EXERCISE DESCRIPTION ▸ Give back every record exactly as written.

DATA SECTION ▸
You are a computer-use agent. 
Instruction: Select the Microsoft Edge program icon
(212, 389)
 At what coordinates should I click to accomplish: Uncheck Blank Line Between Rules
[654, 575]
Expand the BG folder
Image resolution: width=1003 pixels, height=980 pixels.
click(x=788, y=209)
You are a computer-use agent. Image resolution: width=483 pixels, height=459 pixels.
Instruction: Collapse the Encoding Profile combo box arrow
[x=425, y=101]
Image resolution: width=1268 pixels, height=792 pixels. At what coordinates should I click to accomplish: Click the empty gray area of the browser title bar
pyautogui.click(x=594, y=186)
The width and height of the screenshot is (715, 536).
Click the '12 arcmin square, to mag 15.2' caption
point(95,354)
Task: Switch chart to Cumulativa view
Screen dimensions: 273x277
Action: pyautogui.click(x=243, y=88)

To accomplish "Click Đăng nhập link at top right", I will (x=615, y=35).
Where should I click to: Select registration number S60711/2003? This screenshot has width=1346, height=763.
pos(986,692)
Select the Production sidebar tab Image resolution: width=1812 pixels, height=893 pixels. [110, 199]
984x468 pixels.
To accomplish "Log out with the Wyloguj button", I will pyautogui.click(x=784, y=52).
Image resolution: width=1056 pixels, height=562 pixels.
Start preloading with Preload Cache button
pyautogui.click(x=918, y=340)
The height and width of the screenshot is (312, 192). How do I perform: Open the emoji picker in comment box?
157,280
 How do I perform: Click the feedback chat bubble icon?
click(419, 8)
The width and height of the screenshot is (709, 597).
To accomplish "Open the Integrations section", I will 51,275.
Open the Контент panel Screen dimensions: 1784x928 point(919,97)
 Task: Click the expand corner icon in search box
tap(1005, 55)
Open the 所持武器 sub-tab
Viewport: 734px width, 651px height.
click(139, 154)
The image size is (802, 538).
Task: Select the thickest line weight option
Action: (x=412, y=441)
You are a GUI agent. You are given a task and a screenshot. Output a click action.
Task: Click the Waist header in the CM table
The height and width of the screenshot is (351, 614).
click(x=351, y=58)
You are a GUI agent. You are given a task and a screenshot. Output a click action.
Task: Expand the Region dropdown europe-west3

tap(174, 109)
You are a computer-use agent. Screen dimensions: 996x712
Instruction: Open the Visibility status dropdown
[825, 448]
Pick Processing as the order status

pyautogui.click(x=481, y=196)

SOLUTION TO THE PROBLEM ▸
You are a computer-use agent. 
Instruction: Select the Microsoft Edge program icon
(212, 389)
 At what coordinates should I click to accomplish: Uncheck Blank Line Between Rules
[654, 575]
Expand the BG folder
Image resolution: width=1003 pixels, height=980 pixels.
click(x=788, y=209)
You are a computer-use agent. Image resolution: width=483 pixels, height=459 pixels.
Instruction: Collapse the Encoding Profile combo box arrow
[x=425, y=101]
Image resolution: width=1268 pixels, height=792 pixels. At what coordinates should I click to accomplish: Click the empty gray area of the browser title bar
pyautogui.click(x=594, y=186)
The width and height of the screenshot is (715, 536).
Click the '12 arcmin square, to mag 15.2' caption
point(95,354)
Task: Switch chart to Cumulativa view
Screen dimensions: 273x277
Action: pyautogui.click(x=243, y=88)

To accomplish "Click Đăng nhập link at top right", I will (x=615, y=35).
Where should I click to: Select registration number S60711/2003? This screenshot has width=1346, height=763.
pos(986,692)
Select the Production sidebar tab Image resolution: width=1812 pixels, height=893 pixels. [110, 199]
984x468 pixels.
To accomplish "Log out with the Wyloguj button", I will pyautogui.click(x=784, y=52).
Image resolution: width=1056 pixels, height=562 pixels.
Start preloading with Preload Cache button
pyautogui.click(x=918, y=340)
The height and width of the screenshot is (312, 192). How do I perform: Open the emoji picker in comment box?
157,280
 How do I perform: Click the feedback chat bubble icon?
click(419, 8)
The width and height of the screenshot is (709, 597).
To accomplish "Open the Integrations section", I will 51,275.
Open the Контент panel Screen dimensions: 1784x928 point(919,97)
 Task: Click the expand corner icon in search box
tap(1005, 55)
Open the 所持武器 sub-tab
Viewport: 734px width, 651px height.
click(139, 154)
The image size is (802, 538).
Task: Select the thickest line weight option
Action: (x=412, y=441)
You are a GUI agent. You are given a task and a screenshot. Output a click action.
Task: Click the Waist header in the CM table
The height and width of the screenshot is (351, 614).
click(x=351, y=58)
You are a GUI agent. You are given a task and a screenshot. Output a click action.
Task: Expand the Region dropdown europe-west3

tap(174, 109)
You are a computer-use agent. Screen dimensions: 996x712
Instruction: Open the Visibility status dropdown
[825, 448]
Pick Processing as the order status

pyautogui.click(x=481, y=196)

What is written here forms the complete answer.